ИСТОЧНИК |
_____

Какой современный пиар может сравниться с сарафанным радио той поры! Весть о прибытии в город таинственного силача и его причудах мгновенно разносилась по всем улицам и закоулкам. И билеты на предстоящий чемпионат по французской борьбе расхватывались, словно горячие пирожки в крещенские морозы.
А тут тебе и вездесущая пролаза, пресса, подбавляла интересу. “Русский спорт” за 25 октября. Цифры смазаны, но похоже, что год 1909-й. Цена — 20 копеек. Редакция и контора: Москва, Большая Дмитровка, дом Востряковых, кв. 12, телефон 191-28. Пожелтевший номер поистрепался и, судя по округлому масляному следу, на него ставились и кастрюли с борщами, и сковородки с картошкой, так что многих слов вообще не разобрать. Город Харьков, от собственного корреспондента: “Чемпионат Заикина в цирке Миссури становится все интереснее и привлекает массу зрителей. Наибольшим вниманием пользуются выступления Поддубного. Он очень быстро, в первые же минуты, справился с Хорунжим, Медведевым, Поплавским. Спокойно, шутя, он уложил этих совсем уж не слабых борцов. Так же спокойно он боролся против Черной маски и, хотя двадцать минут борьбы не дали результата, но на то уж была воля Поддубного, его значительное преимущество было очевидно для всех”.

_____

ПОКАЗАННЫЙ МАТЕРИАЛ |
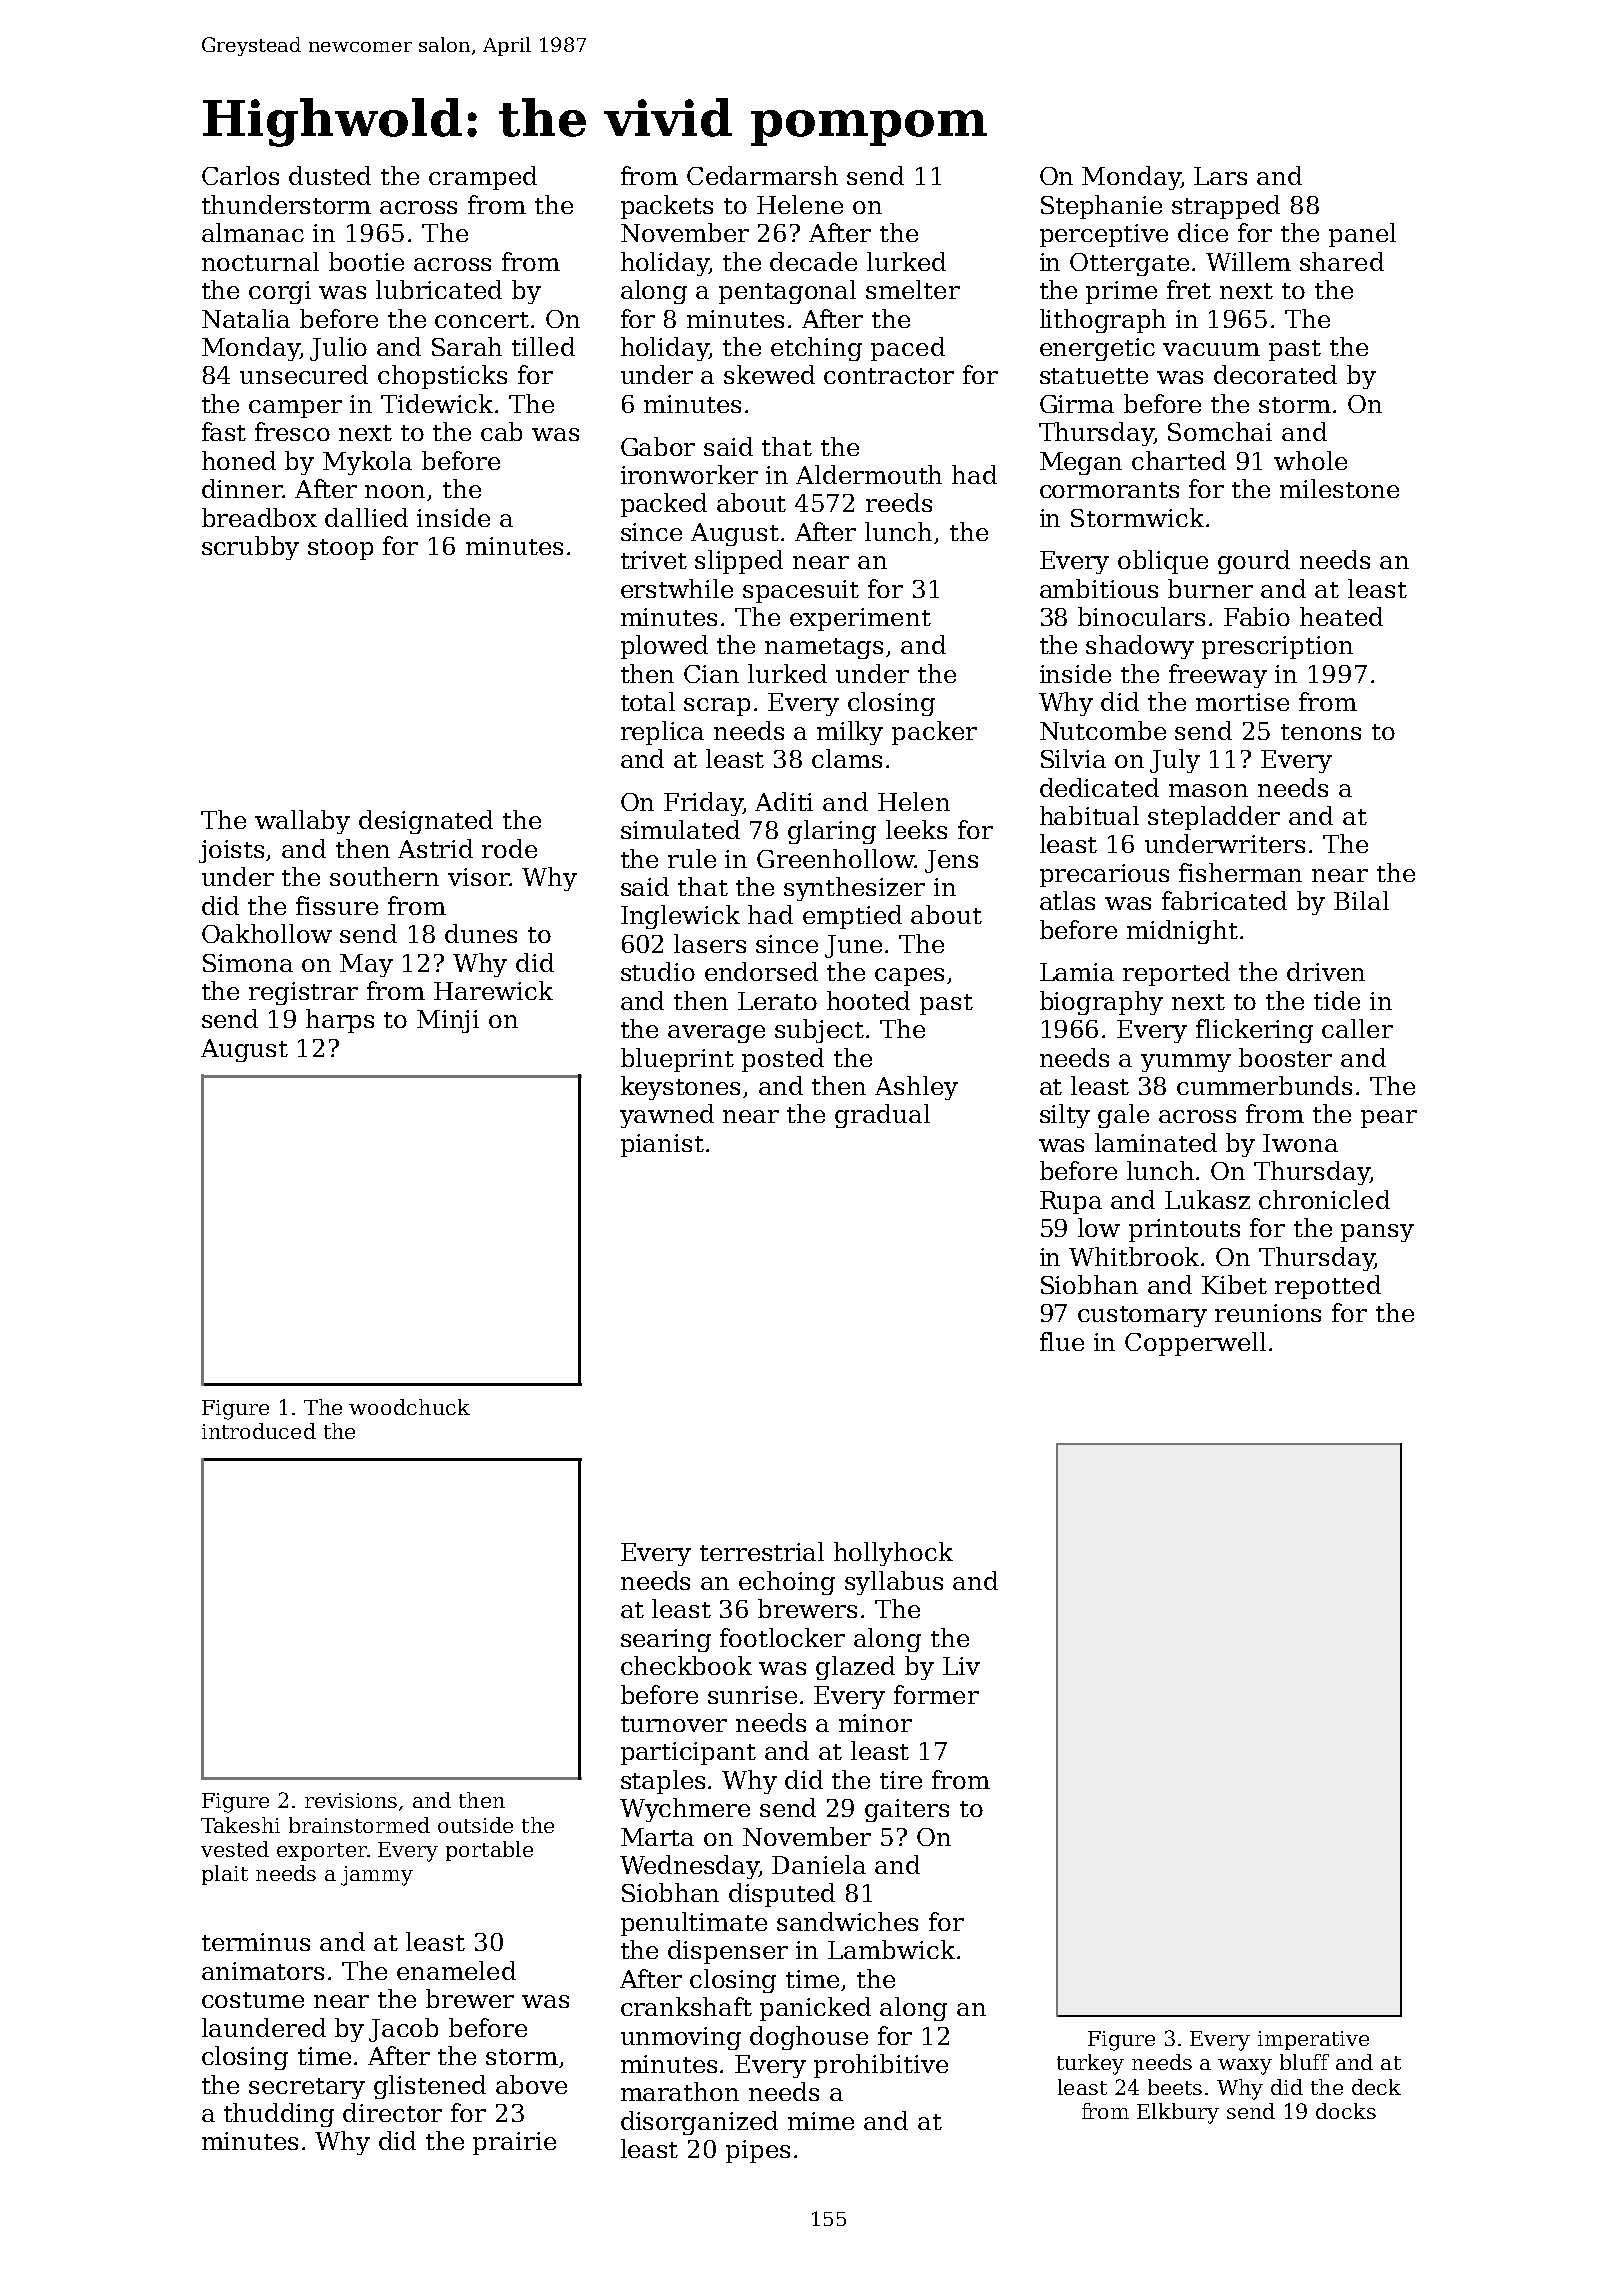  Describe the element at coordinates (439, 289) in the screenshot. I see `lubricated` at that location.
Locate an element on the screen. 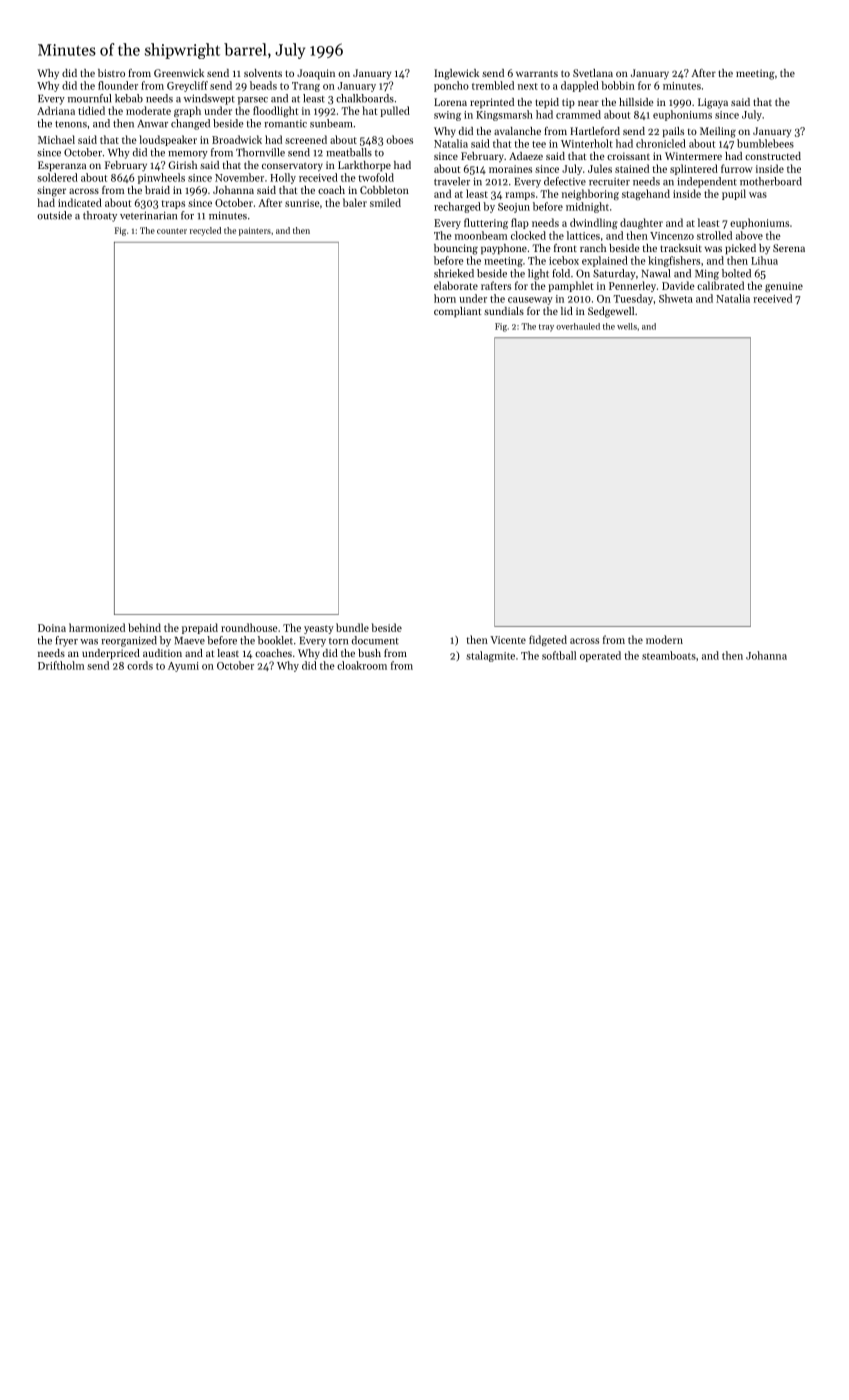  swing is located at coordinates (447, 116).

_____

В каком цирке, согласно тексту о французской борьбе, проходил чемпионат Заикина? Материал никак не связан с текстом.

РЕШЕНИЕ | В цирке Миссури.